Ecoregion in the Arabian Peninsula

The South Arabian plains and plateau desert is a deserts and xeric shrubland ecoregion in the southern Arabian Peninsula, covering portions of Oman, Saudi Arabia, the United Arab Emirates, and Yemen. The ecoregion has a total area of 37,328 km^{2}.

The region encompasses arid plains and plateaus bounded on the north by the hyper-arid Arabian Desert, on the east by the Al Hajar Mountains in Oman and the UAE, and in the west by the Sarawat Mountains of Saudi Arabia and Yemen. The Arabian Sea coast to the south is fringed with distinct coastal and fog desert ecoregions – the East Arabian fog shrublands and sand desert, which includes the Wahiba Sands, in eastern and central Oman, and the South Arabian fog woodlands, shrublands, and dune and Southwest Arabian coastal xeric shrublands in Yemen and the Dhofar region of western Oman.

The ecoregion includes the Hadhramaut plateau in Yemen and western Oman and the Jiddat al-Harasis plateau in central Oman. These plateaus are dissected by wadis, valleys with intermittent watercourses.

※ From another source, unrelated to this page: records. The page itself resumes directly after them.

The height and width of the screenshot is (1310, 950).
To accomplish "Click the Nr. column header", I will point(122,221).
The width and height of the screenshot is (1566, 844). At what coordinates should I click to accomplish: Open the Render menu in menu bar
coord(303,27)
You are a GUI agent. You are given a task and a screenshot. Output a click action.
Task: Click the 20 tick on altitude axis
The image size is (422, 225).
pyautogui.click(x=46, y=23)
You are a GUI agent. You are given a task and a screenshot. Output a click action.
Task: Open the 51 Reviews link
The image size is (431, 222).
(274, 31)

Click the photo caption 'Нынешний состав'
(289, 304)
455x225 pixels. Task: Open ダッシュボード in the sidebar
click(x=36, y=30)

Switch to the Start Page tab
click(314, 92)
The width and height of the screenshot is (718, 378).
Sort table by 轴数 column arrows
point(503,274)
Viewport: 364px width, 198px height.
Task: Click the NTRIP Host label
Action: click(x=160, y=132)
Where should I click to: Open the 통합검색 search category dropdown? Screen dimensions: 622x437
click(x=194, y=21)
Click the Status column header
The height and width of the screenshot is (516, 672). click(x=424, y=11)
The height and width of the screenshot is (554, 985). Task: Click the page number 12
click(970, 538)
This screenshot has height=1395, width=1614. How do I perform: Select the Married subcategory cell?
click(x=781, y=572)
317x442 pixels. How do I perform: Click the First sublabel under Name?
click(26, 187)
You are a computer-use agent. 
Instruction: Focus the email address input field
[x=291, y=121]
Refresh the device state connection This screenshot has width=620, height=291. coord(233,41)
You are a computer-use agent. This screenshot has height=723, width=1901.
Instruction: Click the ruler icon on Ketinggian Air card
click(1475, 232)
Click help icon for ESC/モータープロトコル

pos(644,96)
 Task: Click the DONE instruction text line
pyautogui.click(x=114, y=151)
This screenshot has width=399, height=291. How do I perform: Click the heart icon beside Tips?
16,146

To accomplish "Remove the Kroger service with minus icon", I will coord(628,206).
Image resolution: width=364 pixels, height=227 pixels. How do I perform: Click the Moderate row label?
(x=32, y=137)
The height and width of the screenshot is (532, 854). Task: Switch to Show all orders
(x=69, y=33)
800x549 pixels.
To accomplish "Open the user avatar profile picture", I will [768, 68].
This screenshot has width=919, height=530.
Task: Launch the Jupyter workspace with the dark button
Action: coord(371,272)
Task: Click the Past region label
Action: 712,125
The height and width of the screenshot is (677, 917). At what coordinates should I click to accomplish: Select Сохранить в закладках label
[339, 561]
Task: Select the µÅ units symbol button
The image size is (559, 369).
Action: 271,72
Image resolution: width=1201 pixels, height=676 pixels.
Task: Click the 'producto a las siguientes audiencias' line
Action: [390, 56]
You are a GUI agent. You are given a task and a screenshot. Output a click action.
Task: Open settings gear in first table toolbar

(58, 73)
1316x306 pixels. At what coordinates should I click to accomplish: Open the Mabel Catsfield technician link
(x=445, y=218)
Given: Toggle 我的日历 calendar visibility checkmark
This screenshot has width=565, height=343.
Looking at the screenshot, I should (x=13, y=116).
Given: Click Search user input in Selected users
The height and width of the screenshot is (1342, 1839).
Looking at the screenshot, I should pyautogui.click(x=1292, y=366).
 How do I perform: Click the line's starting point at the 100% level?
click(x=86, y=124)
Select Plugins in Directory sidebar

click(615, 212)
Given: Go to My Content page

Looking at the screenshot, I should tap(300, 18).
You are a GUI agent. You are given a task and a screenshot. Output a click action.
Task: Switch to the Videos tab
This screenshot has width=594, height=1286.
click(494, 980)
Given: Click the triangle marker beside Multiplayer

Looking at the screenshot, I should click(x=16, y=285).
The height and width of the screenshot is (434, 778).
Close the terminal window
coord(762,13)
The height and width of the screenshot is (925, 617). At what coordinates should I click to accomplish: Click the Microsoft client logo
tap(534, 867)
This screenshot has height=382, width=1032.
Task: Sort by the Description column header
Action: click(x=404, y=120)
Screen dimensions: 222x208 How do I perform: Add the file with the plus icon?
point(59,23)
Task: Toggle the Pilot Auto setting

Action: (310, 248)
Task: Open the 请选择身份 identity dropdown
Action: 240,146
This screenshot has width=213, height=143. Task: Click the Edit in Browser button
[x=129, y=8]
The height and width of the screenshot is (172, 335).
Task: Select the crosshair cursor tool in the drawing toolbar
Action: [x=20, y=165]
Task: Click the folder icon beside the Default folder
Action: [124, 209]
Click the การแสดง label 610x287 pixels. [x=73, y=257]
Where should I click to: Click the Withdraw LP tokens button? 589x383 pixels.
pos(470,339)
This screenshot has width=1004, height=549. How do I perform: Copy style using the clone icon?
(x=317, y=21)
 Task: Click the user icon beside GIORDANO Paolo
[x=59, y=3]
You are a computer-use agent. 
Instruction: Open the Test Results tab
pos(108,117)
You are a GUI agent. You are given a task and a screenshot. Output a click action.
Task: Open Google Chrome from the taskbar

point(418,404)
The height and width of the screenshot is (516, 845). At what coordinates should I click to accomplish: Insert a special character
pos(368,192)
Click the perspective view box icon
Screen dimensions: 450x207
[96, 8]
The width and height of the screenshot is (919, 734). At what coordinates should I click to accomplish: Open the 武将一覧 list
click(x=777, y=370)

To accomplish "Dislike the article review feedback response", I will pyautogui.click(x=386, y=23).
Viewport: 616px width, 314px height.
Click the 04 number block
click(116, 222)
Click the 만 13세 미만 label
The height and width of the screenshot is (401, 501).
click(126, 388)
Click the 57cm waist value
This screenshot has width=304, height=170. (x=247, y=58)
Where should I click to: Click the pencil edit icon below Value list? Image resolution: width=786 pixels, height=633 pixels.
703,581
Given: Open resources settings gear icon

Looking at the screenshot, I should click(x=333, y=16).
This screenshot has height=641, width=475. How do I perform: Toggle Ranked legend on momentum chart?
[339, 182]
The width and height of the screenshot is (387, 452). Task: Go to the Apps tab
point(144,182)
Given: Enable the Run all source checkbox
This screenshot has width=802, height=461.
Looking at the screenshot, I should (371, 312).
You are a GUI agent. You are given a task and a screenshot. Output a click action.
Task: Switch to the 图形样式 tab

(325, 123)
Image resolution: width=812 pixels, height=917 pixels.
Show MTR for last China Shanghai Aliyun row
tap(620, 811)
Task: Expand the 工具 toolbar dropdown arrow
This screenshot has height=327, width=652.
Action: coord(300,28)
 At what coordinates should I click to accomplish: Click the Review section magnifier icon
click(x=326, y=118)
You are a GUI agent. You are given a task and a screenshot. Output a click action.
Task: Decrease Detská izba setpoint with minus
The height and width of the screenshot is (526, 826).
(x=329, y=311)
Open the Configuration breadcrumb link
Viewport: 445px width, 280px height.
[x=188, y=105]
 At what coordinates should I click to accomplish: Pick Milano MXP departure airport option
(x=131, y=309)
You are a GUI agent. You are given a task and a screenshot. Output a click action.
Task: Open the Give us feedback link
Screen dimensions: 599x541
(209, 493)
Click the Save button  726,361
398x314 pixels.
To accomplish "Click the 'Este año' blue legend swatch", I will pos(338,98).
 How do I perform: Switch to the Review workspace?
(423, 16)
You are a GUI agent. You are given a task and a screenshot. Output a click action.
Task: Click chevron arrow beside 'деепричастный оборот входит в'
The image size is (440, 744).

In the east it includes the gently-sloping pediment of the Al Hajar Mountains in Oman and the UAE. The pediment is covered in gravels eroded from the eastern and southern slopes of range and drained by a series of wadis which run west or southwest from the mountain flanks. The Wahiba Sands, a large dune field in eastern Oman lying south of the Al Hajar Mountains, bounds the ecoregion on the east.

==Climate==
The ecoregion has a hot desert climate, with summer temperatures up to 47°C in parts of Oman, and temperatures of about 25°C in the during the coolest months. Average annual rainfall is generally less than 50 mm, mostly from moisture-bearing winds from the Arabian Sea.

==Flora==
Plant communities include shrublands, grasslands, and woodlands. Acacias, including species of Acacia and Vachellia, are the dominant trees. Ground cover includes grasses, principally Stipagrostis sokotrana, sedges, and shrubs including Convolvulus oppositifolius. The eastern outwash plains are covered in sparse grassland dotted with Vachellia tortilis trees and shrubs. Relict woodlands of ghaf (Prosopis cineraria) grow in sandy wadi channels which collect subsurface water.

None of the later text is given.